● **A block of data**
▼▼▼
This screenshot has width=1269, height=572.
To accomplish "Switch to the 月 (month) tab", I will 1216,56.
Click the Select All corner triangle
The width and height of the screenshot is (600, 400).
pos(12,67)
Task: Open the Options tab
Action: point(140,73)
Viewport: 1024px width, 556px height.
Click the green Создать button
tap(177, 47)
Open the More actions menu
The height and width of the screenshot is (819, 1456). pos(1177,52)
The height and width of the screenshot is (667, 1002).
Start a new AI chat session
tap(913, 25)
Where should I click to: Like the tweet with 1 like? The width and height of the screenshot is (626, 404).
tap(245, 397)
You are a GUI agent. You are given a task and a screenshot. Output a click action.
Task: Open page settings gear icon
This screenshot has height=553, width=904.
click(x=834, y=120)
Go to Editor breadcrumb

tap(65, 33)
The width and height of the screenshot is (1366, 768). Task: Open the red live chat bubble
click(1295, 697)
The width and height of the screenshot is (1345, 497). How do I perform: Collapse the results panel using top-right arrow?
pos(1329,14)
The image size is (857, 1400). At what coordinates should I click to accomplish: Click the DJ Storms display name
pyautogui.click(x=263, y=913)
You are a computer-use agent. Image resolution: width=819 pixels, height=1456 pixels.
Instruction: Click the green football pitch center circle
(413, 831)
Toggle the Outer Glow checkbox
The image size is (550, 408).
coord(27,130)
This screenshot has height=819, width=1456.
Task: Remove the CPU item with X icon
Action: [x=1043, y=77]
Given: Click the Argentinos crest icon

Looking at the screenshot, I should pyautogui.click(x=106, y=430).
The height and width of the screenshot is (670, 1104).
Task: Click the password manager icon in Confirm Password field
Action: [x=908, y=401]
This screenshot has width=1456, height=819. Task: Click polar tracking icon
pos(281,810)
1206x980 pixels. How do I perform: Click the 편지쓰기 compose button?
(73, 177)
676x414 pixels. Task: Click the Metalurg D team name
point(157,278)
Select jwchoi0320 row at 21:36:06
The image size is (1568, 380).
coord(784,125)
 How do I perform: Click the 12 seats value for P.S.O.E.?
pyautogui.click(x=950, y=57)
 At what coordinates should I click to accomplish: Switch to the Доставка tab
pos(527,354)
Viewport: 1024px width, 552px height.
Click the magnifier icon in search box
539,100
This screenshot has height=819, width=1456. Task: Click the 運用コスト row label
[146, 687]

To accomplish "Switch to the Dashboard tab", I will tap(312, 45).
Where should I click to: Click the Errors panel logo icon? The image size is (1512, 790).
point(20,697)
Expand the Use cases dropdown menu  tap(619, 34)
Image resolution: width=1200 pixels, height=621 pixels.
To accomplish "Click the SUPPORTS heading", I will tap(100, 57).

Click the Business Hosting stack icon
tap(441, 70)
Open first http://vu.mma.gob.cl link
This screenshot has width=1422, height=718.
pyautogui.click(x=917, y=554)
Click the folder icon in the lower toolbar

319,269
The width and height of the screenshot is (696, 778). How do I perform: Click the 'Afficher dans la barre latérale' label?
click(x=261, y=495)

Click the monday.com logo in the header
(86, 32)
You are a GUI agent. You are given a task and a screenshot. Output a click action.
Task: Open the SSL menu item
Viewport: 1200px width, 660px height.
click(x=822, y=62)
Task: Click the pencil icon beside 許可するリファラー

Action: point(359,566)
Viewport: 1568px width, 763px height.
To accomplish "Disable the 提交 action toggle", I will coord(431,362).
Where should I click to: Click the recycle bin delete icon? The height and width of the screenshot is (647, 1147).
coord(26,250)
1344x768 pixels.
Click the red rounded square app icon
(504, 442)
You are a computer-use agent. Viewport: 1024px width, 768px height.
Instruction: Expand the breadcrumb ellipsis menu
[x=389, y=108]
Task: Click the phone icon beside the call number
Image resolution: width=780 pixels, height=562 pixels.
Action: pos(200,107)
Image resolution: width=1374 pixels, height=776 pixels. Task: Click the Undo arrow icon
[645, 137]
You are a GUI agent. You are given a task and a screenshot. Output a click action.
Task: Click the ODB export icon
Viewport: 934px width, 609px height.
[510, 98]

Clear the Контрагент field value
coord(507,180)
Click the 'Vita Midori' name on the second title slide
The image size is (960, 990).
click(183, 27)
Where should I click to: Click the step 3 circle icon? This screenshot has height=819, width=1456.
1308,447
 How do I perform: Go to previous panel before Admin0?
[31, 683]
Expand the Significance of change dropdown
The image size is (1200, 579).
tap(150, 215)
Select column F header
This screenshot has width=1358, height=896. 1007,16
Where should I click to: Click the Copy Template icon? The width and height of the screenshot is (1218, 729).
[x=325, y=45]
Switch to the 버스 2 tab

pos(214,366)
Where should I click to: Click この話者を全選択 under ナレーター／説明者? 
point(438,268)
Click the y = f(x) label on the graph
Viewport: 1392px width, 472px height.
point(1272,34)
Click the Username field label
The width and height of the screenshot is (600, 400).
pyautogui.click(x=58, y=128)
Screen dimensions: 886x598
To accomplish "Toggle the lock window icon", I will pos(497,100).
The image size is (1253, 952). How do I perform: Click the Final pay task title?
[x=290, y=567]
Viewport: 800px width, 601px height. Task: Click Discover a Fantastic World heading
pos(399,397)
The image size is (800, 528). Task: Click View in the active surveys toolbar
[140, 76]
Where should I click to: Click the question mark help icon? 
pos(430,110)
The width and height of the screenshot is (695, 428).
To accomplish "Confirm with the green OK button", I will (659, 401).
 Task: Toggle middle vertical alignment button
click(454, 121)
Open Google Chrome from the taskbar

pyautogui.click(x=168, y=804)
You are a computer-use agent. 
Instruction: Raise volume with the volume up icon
▲▲▲
● **Goal**
Convert the rows above into a Markdown table with the columns "No." and "Line", omitting blank lines. Number each line sequentially in the "No." column.

● **Exercise solution**
| No. | Line |
|---|---|
| 1 | This screenshot has width=1269, height=572. |
| 2 | To accomplish "Switch to the 月 (month) tab", I will 1216,56. |
| 3 | Click the Select All corner triangle |
| 4 | The width and height of the screenshot is (600, 400). |
| 5 | pos(12,67) |
| 6 | Task: Open the Options tab |
| 7 | Action: point(140,73) |
| 8 | Viewport: 1024px width, 556px height. |
| 9 | Click the green Создать button |
| 10 | tap(177, 47) |
| 11 | Open the More actions menu |
| 12 | The height and width of the screenshot is (819, 1456). pos(1177,52) |
| 13 | The height and width of the screenshot is (667, 1002). |
| 14 | Start a new AI chat session |
| 15 | tap(913, 25) |
| 16 | Where should I click to: Like the tweet with 1 like? The width and height of the screenshot is (626, 404). |
| 17 | tap(245, 397) |
| 18 | You are a GUI agent. You are given a task and a screenshot. Output a click action. |
| 19 | Task: Open page settings gear icon |
| 20 | This screenshot has height=553, width=904. |
| 21 | click(x=834, y=120) |
| 22 | Go to Editor breadcrumb |
| 23 | tap(65, 33) |
| 24 | The width and height of the screenshot is (1366, 768). Task: Open the red live chat bubble |
| 25 | click(1295, 697) |
| 26 | The width and height of the screenshot is (1345, 497). How do I perform: Collapse the results panel using top-right arrow? |
| 27 | pos(1329,14) |
| 28 | The image size is (857, 1400). At what coordinates should I click to accomplish: Click the DJ Storms display name |
| 29 | pyautogui.click(x=263, y=913) |
| 30 | You are a computer-use agent. Image resolution: width=819 pixels, height=1456 pixels. |
| 31 | Instruction: Click the green football pitch center circle |
| 32 | (413, 831) |
| 33 | Toggle the Outer Glow checkbox |
| 34 | The image size is (550, 408). |
| 35 | coord(27,130) |
| 36 | This screenshot has height=819, width=1456. |
| 37 | Task: Remove the CPU item with X icon |
| 38 | Action: [x=1043, y=77] |
| 39 | Given: Click the Argentinos crest icon |
| 40 | Looking at the screenshot, I should pyautogui.click(x=106, y=430). |
| 41 | The height and width of the screenshot is (670, 1104). |
| 42 | Task: Click the password manager icon in Confirm Password field |
| 43 | Action: [x=908, y=401] |
| 44 | This screenshot has width=1456, height=819. Task: Click polar tracking icon |
| 45 | pos(281,810) |
| 46 | 1206x980 pixels. How do I perform: Click the 편지쓰기 compose button? |
| 47 | (73, 177) |
| 48 | 676x414 pixels. Task: Click the Metalurg D team name |
| 49 | point(157,278) |
| 50 | Select jwchoi0320 row at 21:36:06 |
| 51 | The image size is (1568, 380). |
| 52 | coord(784,125) |
| 53 |  How do I perform: Click the 12 seats value for P.S.O.E.? |
| 54 | pyautogui.click(x=950, y=57) |
| 55 |  At what coordinates should I click to accomplish: Switch to the Доставка tab |
| 56 | pos(527,354) |
| 57 | Viewport: 1024px width, 552px height. |
| 58 | Click the magnifier icon in search box |
| 59 | 539,100 |
| 60 | This screenshot has height=819, width=1456. Task: Click the 運用コスト row label |
| 61 | [146, 687] |
| 62 | To accomplish "Switch to the Dashboard tab", I will tap(312, 45). |
| 63 | Where should I click to: Click the Errors panel logo icon? The image size is (1512, 790). |
| 64 | point(20,697) |
| 65 | Expand the Use cases dropdown menu  tap(619, 34) |
| 66 | Image resolution: width=1200 pixels, height=621 pixels. |
| 67 | To accomplish "Click the SUPPORTS heading", I will tap(100, 57). |
| 68 | Click the Business Hosting stack icon |
| 69 | tap(441, 70) |
| 70 | Open first http://vu.mma.gob.cl link |
| 71 | This screenshot has width=1422, height=718. |
| 72 | pyautogui.click(x=917, y=554) |
| 73 | Click the folder icon in the lower toolbar |
| 74 | 319,269 |
| 75 | The width and height of the screenshot is (696, 778). How do I perform: Click the 'Afficher dans la barre latérale' label? |
| 76 | click(x=261, y=495) |
| 77 | Click the monday.com logo in the header |
| 78 | (86, 32) |
| 79 | You are a GUI agent. You are given a task and a screenshot. Output a click action. |
| 80 | Task: Open the SSL menu item |
| 81 | Viewport: 1200px width, 660px height. |
| 82 | click(x=822, y=62) |
| 83 | Task: Click the pencil icon beside 許可するリファラー |
| 84 | Action: point(359,566) |
| 85 | Viewport: 1568px width, 763px height. |
| 86 | To accomplish "Disable the 提交 action toggle", I will coord(431,362). |
| 87 | Where should I click to: Click the recycle bin delete icon? The height and width of the screenshot is (647, 1147). |
| 88 | coord(26,250) |
| 89 | 1344x768 pixels. |
| 90 | Click the red rounded square app icon |
| 91 | (504, 442) |
| 92 | You are a computer-use agent. Viewport: 1024px width, 768px height. |
| 93 | Instruction: Expand the breadcrumb ellipsis menu |
| 94 | [x=389, y=108] |
| 95 | Task: Click the phone icon beside the call number |
| 96 | Image resolution: width=780 pixels, height=562 pixels. |
| 97 | Action: pos(200,107) |
| 98 | Image resolution: width=1374 pixels, height=776 pixels. Task: Click the Undo arrow icon |
| 99 | [645, 137] |
| 100 | You are a GUI agent. You are given a task and a screenshot. Output a click action. |
| 101 | Task: Click the ODB export icon |
| 102 | Viewport: 934px width, 609px height. |
| 103 | [510, 98] |
| 104 | Clear the Контрагент field value |
| 105 | coord(507,180) |
| 106 | Click the 'Vita Midori' name on the second title slide |
| 107 | The image size is (960, 990). |
| 108 | click(183, 27) |
| 109 | Where should I click to: Click the step 3 circle icon? This screenshot has height=819, width=1456. |
| 110 | 1308,447 |
| 111 |  How do I perform: Go to previous panel before Admin0? |
| 112 | [31, 683] |
| 113 | Expand the Significance of change dropdown |
| 114 | The image size is (1200, 579). |
| 115 | tap(150, 215) |
| 116 | Select column F header |
| 117 | This screenshot has width=1358, height=896. 1007,16 |
| 118 | Where should I click to: Click the Copy Template icon? The width and height of the screenshot is (1218, 729). |
| 119 | [x=325, y=45] |
| 120 | Switch to the 버스 2 tab |
| 121 | pos(214,366) |
| 122 | Where should I click to: Click この話者を全選択 under ナレーター／説明者?  |
| 123 | point(438,268) |
| 124 | Click the y = f(x) label on the graph |
| 125 | Viewport: 1392px width, 472px height. |
| 126 | point(1272,34) |
| 127 | Click the Username field label |
| 128 | The width and height of the screenshot is (600, 400). |
| 129 | pyautogui.click(x=58, y=128) |
| 130 | Screen dimensions: 886x598 |
| 131 | To accomplish "Toggle the lock window icon", I will pos(497,100). |
| 132 | The image size is (1253, 952). How do I perform: Click the Final pay task title? |
| 133 | [x=290, y=567] |
| 134 | Viewport: 800px width, 601px height. Task: Click Discover a Fantastic World heading |
| 135 | pos(399,397) |
| 136 | The image size is (800, 528). Task: Click View in the active surveys toolbar |
| 137 | [140, 76] |
| 138 | Where should I click to: Click the question mark help icon?  |
| 139 | pos(430,110) |
| 140 | The width and height of the screenshot is (695, 428). |
| 141 | To accomplish "Confirm with the green OK button", I will (659, 401). |
| 142 |  Task: Toggle middle vertical alignment button |
| 143 | click(454, 121) |
| 144 | Open Google Chrome from the taskbar |
| 145 | pyautogui.click(x=168, y=804) |
| 146 | You are a computer-use agent.  |
| 147 | Instruction: Raise volume with the volume up icon |